* **AVAILABLE RECORDS**:

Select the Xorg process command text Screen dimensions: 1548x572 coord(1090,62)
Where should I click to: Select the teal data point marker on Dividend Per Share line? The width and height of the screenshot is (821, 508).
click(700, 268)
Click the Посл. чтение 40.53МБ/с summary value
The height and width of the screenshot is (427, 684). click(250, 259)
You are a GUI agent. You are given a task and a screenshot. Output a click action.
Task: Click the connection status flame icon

--

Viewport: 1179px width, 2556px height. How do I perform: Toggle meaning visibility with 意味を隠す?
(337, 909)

* **PROMPT**: Could you repeat exactly the lines in the listing above from the one with "Where should I" down to the one with "Task: Click the connection status flame icon"? Include both of those lines.

* **SOLUTION BELOW**:
Where should I click to: Select the teal data point marker on Dividend Per Share line? The width and height of the screenshot is (821, 508).
click(700, 268)
Click the Посл. чтение 40.53МБ/с summary value
The height and width of the screenshot is (427, 684). click(250, 259)
You are a GUI agent. You are given a task and a screenshot. Output a click action.
Task: Click the connection status flame icon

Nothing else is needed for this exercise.